- WHAT YOU WILL DO
Output must match the data below exactly from its first line through the line that contains "Uncheck the mute", with no other line.

- PROVIDED RECORDS

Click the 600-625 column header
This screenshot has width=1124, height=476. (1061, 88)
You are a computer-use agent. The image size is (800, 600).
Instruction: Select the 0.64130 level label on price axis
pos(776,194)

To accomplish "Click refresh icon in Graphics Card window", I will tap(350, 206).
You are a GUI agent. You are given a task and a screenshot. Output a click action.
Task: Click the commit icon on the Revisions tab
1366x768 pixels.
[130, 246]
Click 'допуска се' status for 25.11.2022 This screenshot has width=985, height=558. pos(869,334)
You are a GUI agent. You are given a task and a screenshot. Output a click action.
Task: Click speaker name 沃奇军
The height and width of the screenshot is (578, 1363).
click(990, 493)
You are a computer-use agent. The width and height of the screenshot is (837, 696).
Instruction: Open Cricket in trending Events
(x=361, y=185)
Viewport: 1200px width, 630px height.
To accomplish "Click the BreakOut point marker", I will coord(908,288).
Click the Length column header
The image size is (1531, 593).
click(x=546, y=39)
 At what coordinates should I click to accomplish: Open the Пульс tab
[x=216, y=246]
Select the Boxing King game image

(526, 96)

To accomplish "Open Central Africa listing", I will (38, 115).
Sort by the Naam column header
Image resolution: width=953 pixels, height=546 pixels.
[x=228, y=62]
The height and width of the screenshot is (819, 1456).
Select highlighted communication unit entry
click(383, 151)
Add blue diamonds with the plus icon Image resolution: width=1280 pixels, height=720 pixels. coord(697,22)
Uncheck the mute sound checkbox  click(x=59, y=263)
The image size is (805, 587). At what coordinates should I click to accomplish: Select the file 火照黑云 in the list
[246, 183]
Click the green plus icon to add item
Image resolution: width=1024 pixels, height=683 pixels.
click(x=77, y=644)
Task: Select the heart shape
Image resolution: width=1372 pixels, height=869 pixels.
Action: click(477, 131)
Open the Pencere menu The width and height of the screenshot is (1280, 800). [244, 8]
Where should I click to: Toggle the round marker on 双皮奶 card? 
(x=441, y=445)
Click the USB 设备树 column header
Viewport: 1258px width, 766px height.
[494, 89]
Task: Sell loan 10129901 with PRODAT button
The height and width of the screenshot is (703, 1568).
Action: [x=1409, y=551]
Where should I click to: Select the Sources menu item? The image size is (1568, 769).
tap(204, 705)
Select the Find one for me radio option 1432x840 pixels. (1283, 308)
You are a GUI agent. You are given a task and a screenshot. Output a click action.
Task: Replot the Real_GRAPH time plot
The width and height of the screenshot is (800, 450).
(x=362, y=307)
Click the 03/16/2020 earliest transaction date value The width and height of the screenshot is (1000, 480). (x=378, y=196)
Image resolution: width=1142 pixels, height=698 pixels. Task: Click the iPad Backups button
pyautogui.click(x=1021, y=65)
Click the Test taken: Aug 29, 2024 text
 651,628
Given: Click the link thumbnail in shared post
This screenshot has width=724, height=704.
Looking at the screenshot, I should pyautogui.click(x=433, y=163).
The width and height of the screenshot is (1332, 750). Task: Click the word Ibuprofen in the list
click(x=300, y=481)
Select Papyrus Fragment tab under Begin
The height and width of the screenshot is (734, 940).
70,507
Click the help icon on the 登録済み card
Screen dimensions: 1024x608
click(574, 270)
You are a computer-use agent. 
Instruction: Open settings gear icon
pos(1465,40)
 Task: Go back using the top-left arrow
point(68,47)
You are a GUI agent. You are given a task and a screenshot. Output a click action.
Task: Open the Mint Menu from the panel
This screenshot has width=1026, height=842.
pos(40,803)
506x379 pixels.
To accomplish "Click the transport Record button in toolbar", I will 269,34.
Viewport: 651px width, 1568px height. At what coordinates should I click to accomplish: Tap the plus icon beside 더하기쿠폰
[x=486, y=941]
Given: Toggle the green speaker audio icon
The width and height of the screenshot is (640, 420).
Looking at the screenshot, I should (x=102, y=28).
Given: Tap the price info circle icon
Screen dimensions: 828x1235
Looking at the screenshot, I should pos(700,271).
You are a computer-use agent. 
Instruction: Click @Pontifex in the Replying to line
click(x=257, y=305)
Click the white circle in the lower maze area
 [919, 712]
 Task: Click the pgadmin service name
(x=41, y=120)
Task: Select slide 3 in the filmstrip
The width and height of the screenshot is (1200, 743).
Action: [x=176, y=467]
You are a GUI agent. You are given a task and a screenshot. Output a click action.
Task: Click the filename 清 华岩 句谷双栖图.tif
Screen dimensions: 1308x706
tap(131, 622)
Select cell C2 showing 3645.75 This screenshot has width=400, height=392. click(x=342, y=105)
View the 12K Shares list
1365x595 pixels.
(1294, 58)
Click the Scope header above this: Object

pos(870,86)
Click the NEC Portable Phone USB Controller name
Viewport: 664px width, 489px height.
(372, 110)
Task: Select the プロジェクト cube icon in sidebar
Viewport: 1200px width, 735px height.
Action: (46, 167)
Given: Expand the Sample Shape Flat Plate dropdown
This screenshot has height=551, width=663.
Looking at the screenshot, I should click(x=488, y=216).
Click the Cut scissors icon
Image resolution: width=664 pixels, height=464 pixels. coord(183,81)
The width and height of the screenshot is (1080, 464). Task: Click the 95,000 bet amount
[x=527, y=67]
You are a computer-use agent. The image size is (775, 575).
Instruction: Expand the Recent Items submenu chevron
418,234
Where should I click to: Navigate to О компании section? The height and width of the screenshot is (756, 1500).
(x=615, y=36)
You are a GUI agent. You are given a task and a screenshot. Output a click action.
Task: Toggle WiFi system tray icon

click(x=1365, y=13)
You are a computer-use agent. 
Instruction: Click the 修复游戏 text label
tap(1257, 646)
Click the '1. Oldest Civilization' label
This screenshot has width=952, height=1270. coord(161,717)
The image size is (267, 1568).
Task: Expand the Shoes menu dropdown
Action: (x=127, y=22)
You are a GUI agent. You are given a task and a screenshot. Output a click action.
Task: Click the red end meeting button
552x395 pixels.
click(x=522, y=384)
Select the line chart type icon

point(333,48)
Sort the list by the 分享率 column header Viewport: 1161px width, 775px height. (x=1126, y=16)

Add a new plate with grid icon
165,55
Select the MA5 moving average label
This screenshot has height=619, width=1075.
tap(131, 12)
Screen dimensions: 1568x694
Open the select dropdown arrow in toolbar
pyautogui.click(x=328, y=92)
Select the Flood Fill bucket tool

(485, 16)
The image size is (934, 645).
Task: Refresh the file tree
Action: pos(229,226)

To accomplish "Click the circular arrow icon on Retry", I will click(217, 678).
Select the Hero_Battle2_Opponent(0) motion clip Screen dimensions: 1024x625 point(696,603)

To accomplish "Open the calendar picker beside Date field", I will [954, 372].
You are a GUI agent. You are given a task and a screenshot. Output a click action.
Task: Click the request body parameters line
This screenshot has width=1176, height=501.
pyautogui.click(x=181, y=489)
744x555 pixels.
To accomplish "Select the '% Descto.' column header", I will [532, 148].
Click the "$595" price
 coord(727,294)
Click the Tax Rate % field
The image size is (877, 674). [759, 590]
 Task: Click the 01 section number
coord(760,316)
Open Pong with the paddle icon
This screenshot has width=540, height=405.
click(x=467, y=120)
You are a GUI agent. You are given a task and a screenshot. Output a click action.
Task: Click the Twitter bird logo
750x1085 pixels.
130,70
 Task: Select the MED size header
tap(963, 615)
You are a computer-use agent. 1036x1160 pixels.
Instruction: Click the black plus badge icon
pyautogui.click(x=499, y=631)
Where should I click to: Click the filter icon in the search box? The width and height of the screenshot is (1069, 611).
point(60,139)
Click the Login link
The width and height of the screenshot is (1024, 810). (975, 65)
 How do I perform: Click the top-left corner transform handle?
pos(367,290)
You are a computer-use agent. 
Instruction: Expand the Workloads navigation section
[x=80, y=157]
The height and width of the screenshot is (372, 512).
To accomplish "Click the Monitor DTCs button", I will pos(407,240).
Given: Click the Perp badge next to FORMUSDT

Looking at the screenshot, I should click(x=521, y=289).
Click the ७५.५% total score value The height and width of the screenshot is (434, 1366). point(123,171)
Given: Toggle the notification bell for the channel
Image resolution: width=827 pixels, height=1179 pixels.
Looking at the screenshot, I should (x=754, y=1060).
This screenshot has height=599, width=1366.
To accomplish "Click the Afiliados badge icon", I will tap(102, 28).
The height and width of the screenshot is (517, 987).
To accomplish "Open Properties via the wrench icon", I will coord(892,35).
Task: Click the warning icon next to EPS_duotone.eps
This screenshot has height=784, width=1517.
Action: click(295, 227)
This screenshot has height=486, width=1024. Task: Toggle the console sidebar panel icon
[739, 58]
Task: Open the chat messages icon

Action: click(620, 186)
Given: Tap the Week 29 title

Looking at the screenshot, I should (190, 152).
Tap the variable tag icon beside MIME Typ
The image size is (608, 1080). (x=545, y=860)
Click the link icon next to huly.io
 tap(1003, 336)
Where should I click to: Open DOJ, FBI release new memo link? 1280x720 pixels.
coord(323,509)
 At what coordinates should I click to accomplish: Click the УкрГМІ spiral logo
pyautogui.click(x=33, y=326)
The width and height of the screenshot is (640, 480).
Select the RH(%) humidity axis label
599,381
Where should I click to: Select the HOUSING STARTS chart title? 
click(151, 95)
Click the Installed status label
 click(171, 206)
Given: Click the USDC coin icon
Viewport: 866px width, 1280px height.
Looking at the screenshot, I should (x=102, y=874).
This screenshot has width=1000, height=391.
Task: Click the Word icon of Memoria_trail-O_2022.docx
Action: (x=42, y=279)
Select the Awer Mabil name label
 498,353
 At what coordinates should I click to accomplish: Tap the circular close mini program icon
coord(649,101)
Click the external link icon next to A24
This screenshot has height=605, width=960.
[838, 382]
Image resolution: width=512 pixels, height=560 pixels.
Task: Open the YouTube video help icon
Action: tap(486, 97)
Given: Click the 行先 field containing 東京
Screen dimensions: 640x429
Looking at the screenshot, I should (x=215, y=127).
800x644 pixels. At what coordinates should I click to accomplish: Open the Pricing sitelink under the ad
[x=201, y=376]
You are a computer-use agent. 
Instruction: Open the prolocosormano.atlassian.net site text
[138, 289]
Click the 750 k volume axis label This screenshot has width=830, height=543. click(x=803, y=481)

- SOLUTION TO THIS EXERCISE
Click the 600-625 column header
This screenshot has width=1124, height=476. (1061, 88)
You are a computer-use agent. The image size is (800, 600).
Instruction: Select the 0.64130 level label on price axis
pos(776,194)

To accomplish "Click refresh icon in Graphics Card window", I will tap(350, 206).
You are a GUI agent. You are given a task and a screenshot. Output a click action.
Task: Click the commit icon on the Revisions tab
1366x768 pixels.
[130, 246]
Click 'допуска се' status for 25.11.2022 This screenshot has width=985, height=558. pos(869,334)
You are a GUI agent. You are given a task and a screenshot. Output a click action.
Task: Click speaker name 沃奇军
The height and width of the screenshot is (578, 1363).
click(990, 493)
You are a computer-use agent. The width and height of the screenshot is (837, 696).
Instruction: Open Cricket in trending Events
(x=361, y=185)
Viewport: 1200px width, 630px height.
To accomplish "Click the BreakOut point marker", I will coord(908,288).
Click the Length column header
The image size is (1531, 593).
click(x=546, y=39)
 At what coordinates should I click to accomplish: Open the Пульс tab
[x=216, y=246]
Select the Boxing King game image

(526, 96)

To accomplish "Open Central Africa listing", I will (38, 115).
Sort by the Naam column header
Image resolution: width=953 pixels, height=546 pixels.
[x=228, y=62]
The height and width of the screenshot is (819, 1456).
Select highlighted communication unit entry
click(383, 151)
Add blue diamonds with the plus icon Image resolution: width=1280 pixels, height=720 pixels. coord(697,22)
Uncheck the mute sound checkbox  click(x=59, y=263)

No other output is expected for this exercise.